Port finishing in Scotch whisky is a relatively modern practice, pioneered in the 1990s and now commonplace across the industry. Glen Moray, ever willing to experiment within the bounds of its accessible pricing, adopted the technique early and the Port Cask Finish has become a mainstay of its Classic range. The malt is drawn from first-fill bourbon casks and decanted into ex-Port pipes from Portugal for a final period of maturation.
The colour, as one might expect, is a deep rose-gold that betrays the wood's influence before the glass reaches the nose. Aromas of red berries, strawberry jam and vanilla dominate, with a faint floral note that suggests the fortified wine has not been scrubbed from the staves. On the palate the fruit carries through as raspberry and plum, buttressed by a creamy vanilla inherited from the bourbon cask and a light tannic grip from the Port. The finish is medium in length and fruity, drying gently as it fades.

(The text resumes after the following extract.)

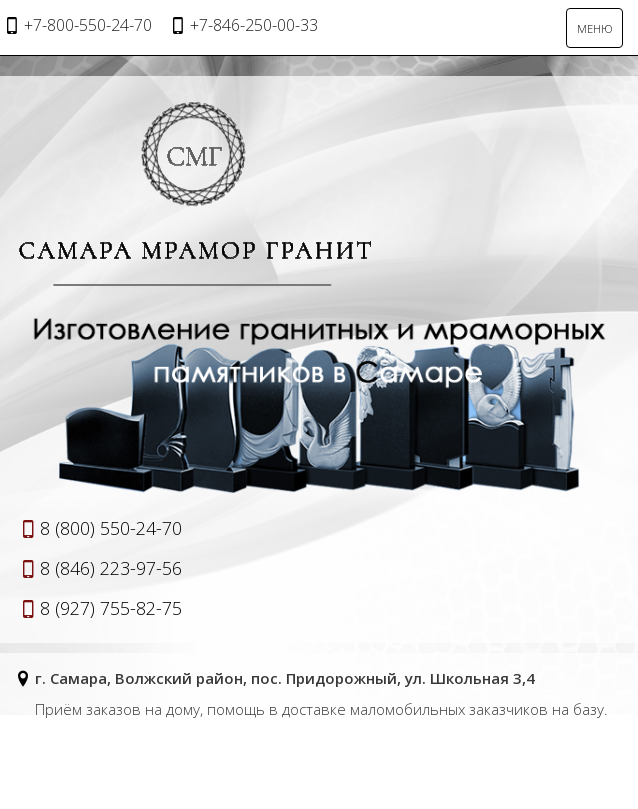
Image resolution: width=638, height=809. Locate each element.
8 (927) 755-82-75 (111, 608)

Bottled at 40 per cent, this is not a dram of great power or complexity. Its merits lie in balance and accessibility. The Port influence is evident but not aggressive, the bourbon base is legible beneath it, and the price remains firmly in entry-level territory. For drinkers curious about wine-cask finishes without wishing to commit serious sums to the experiment, Glen Moray offers perhaps the most honest and least hyperbolic introduction on the market.